Ihr Vater hob eine Augenbraue. „Wenn du mich fragst, hat deine Mutter großes Glück gehabt. Sie selbst sieht das ganz sicher so. Außerdem hat sie ja nicht gerade lange gebraucht, um jemanden zu finden, der Hugh ersetzt, nicht wahr?“
Sie zuckte unbehaglich die Schultern. Es stimmte, dass ihre Mutter schon wieder Hals über Kopf verliebt war in einen anderen Mann – und auch wenn Matilda das ihrem Vater gegenüber niemals zugeben würde, tat Annabelle ebenfalls ihr Bestes, um Matilda dazu zu bewegen, Silas eine zweite Chance zu geben.
„Ich muss jetzt los“, verabschiedete sich ihr Vater in diesem Moment. „Bis später.“
Matilda gab sich große Mühe, nicht auf das Manuskript auf dem Tisch vor ihr zu schauen. Sie wusste nicht einmal, warum sie es aus dem Paket herausgeholt hatte.

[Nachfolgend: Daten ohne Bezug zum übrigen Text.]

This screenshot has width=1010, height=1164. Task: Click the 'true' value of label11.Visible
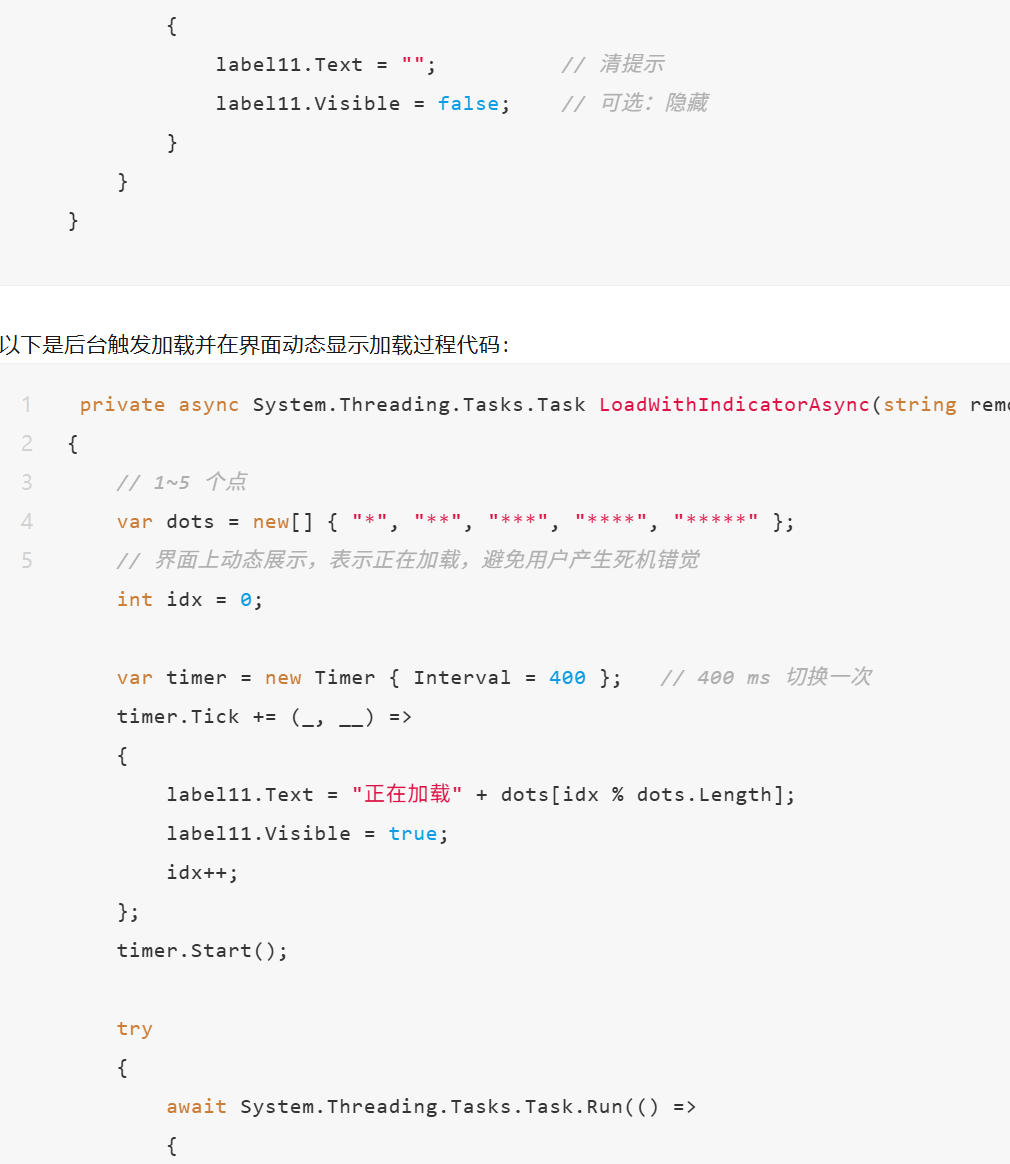coord(413,834)

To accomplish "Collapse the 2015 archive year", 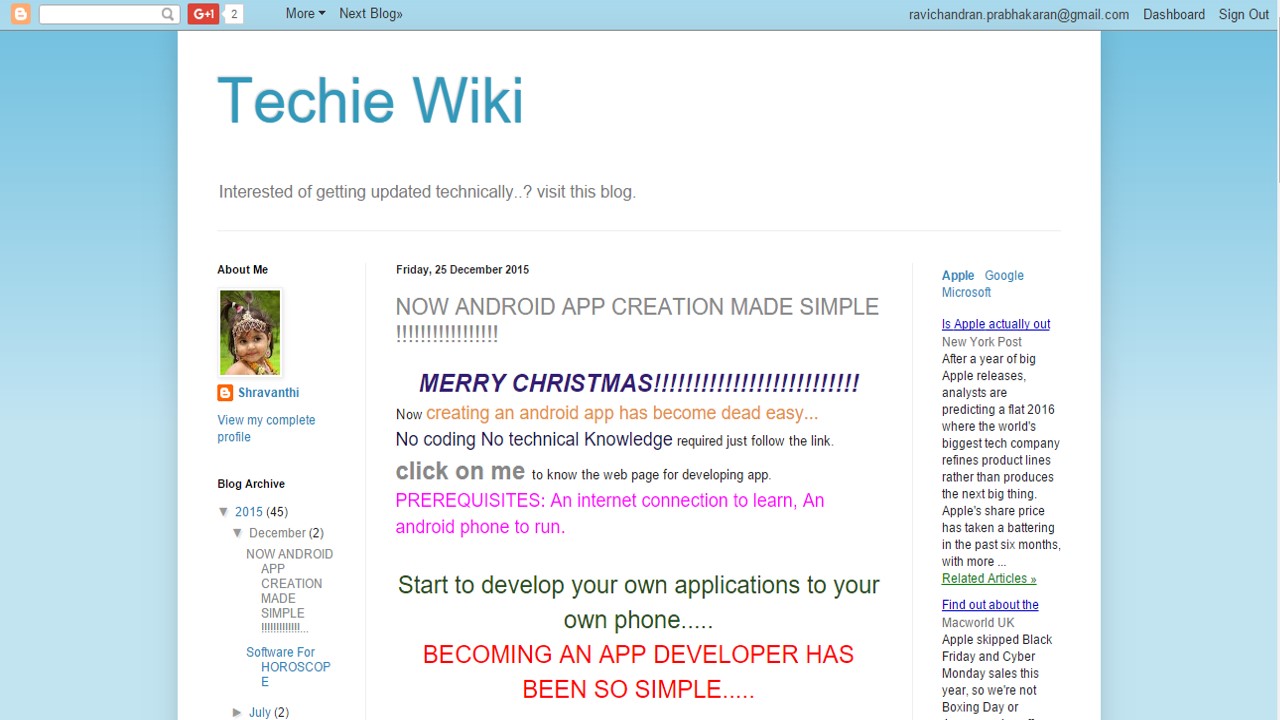I will click(224, 512).
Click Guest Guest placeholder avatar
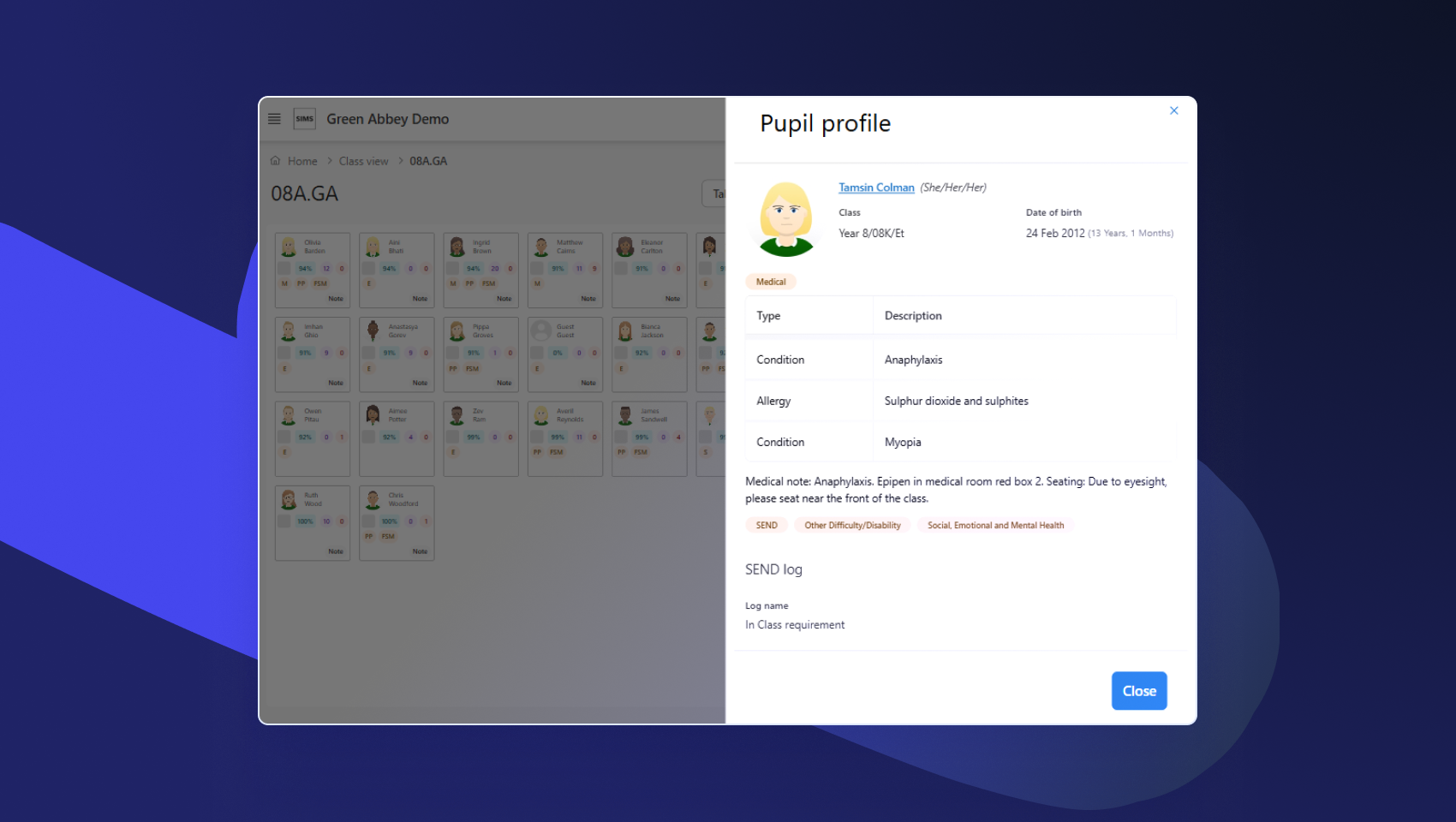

Doch es war nun mal geschehen, und nun erging es ihr wie Pandora, nachdem sie die Büchse geöffnet hatte – die Neugier war einfach zu groß; sie musste einen Blick hineinwerfen.
An die erste Seite des Manuskripts war ein an sie adressierter Brief geheftet. Natürlich würde sie ihn nicht lesen. Nein, sie würde ihn zerreißen, so wie sie es auch mit allen anderen von Silas’ Briefen getan hatte. Dummerweise gehorchten ihre Finger nicht ihrem Verstand, denn ganz plötzlich lag der Brief geöffnet vor ihr, und Silas’ klare, männliche Handschrift breitete sich vor ihr aus, während ihr unwillkürlich Tränen in die Augen stiegen.
Wie konnte sie noch immer einen Mann lieben, der ihr bereits mehr als deutlich bewiesen hatte, dass seine Karriere immer an erster Stelle stehen würde, und der, um seine Ziele zu erreichen, auch bereit war, sie zu belügen?